#### [INSTRUCTION]
Could you copy out, word for word, everything in the items below from the line containing "You are a GUI" down to the line containing "will [398, 160].", including both of those lines?

#### [DATA SECTION]

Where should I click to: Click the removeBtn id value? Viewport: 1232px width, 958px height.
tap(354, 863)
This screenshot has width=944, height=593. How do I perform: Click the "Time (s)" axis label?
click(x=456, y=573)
---
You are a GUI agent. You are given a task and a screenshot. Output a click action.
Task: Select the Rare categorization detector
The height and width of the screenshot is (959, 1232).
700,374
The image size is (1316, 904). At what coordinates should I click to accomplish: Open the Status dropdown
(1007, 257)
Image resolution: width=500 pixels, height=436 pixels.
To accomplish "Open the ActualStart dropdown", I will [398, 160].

#### [WORKED SOLUTION]
You are a GUI agent. You are given a task and a screenshot. Output a click action.
Task: Select the Rare categorization detector
The height and width of the screenshot is (959, 1232).
700,374
The image size is (1316, 904). At what coordinates should I click to accomplish: Open the Status dropdown
(1007, 257)
Image resolution: width=500 pixels, height=436 pixels.
To accomplish "Open the ActualStart dropdown", I will [398, 160].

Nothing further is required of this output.